__Required task__. Please revise everything from the start of the rows down to the line containing "pos(328,463)", replacing "width and height" with "dimensions" and changing nothing else. Leave the pictures out of your answer.
Dataset records start
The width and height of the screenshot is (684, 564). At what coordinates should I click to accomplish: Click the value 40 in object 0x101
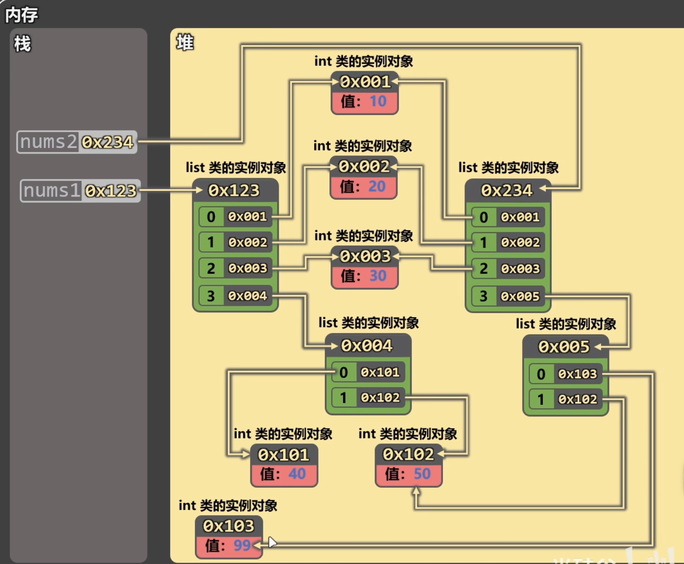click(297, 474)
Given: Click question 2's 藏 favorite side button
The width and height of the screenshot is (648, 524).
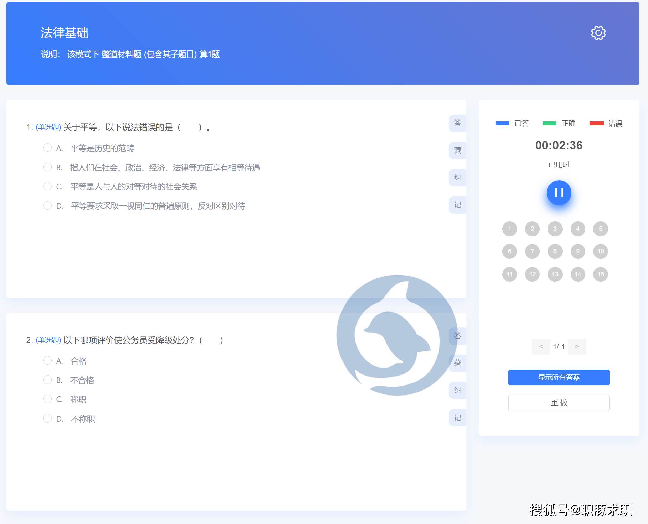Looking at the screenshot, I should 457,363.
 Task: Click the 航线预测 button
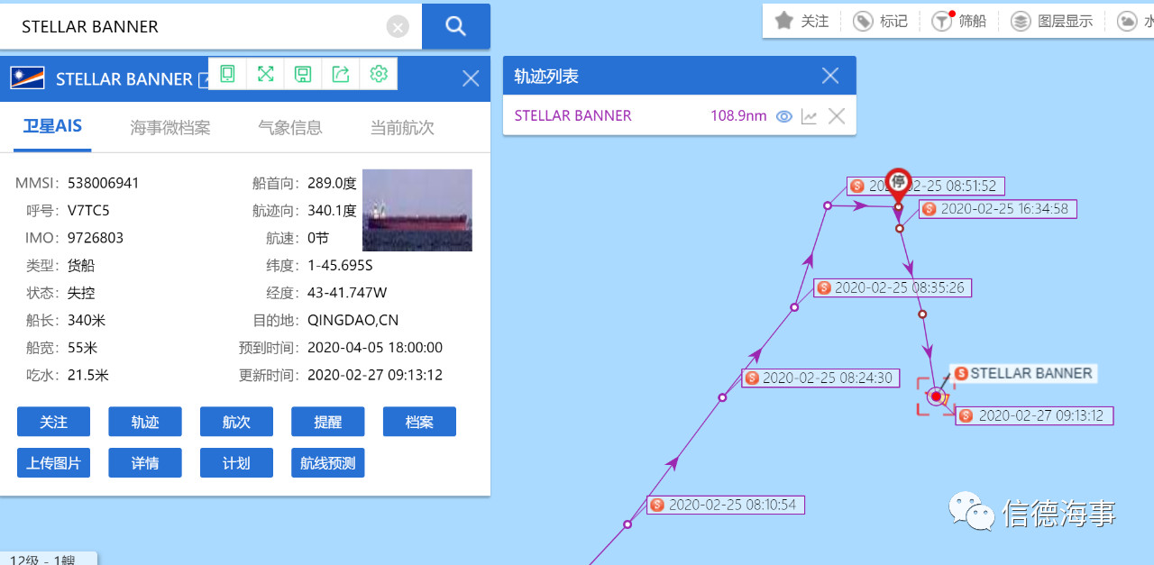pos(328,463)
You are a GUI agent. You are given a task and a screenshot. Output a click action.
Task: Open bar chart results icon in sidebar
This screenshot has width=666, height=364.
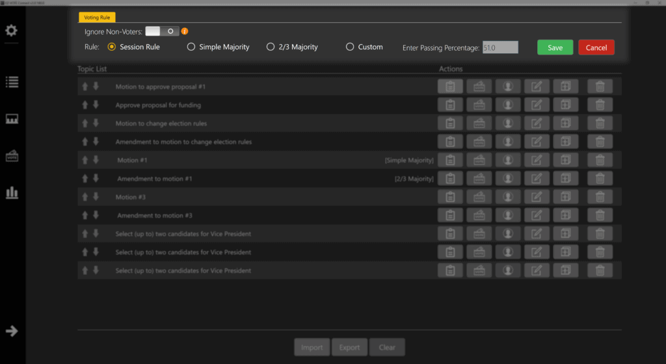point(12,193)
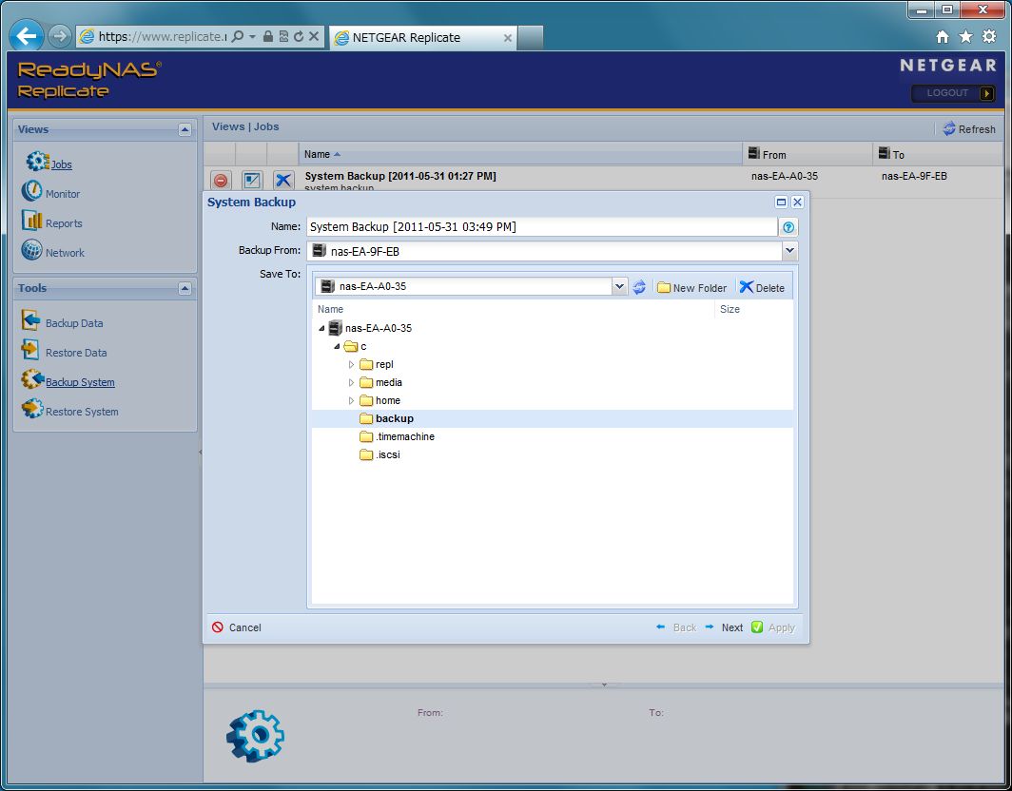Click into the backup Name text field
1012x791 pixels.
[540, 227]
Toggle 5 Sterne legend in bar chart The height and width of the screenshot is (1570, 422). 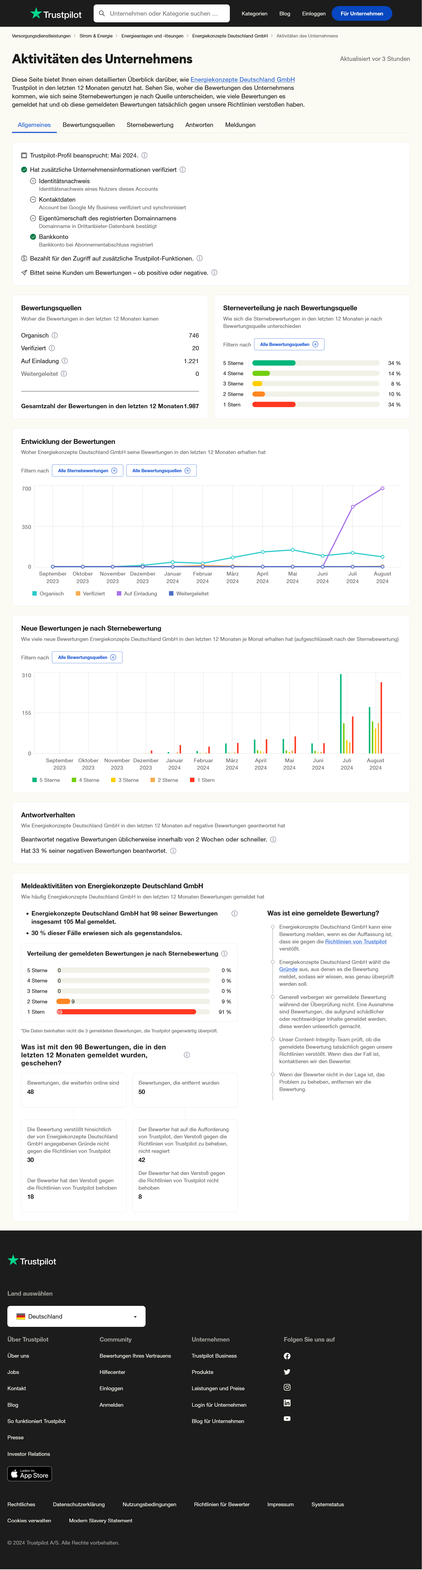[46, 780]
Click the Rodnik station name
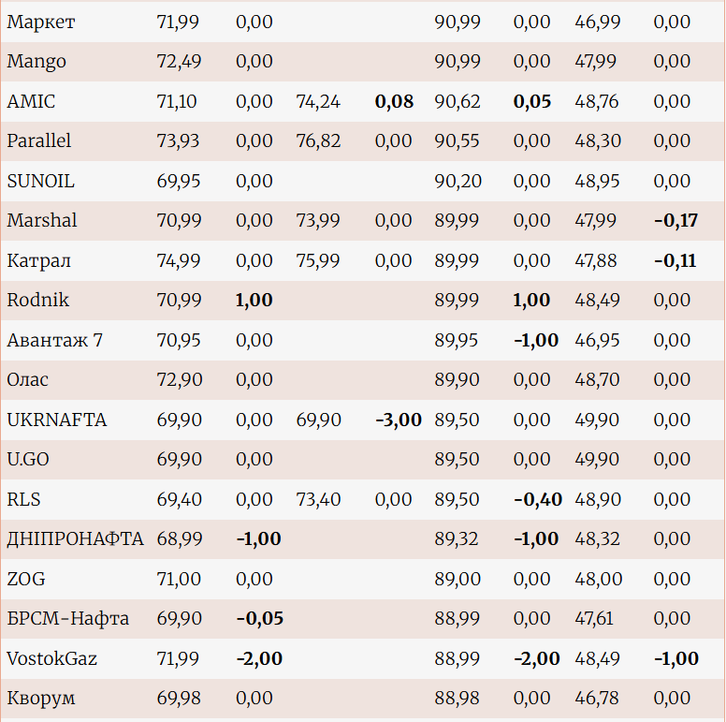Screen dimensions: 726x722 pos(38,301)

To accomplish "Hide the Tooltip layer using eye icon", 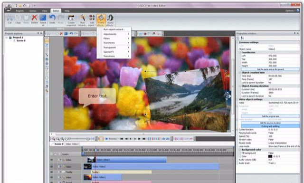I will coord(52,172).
Dataset records end
__Output for this task__.
The dimensions of the screenshot is (684, 564). At what coordinates should I click to accomplish: Click the value 40 in object 0x101
click(297, 474)
Given: Click question 2's 藏 favorite side button
The dimensions of the screenshot is (648, 524).
Looking at the screenshot, I should 457,363.
 Task: Click the 航线预测 button
pos(328,463)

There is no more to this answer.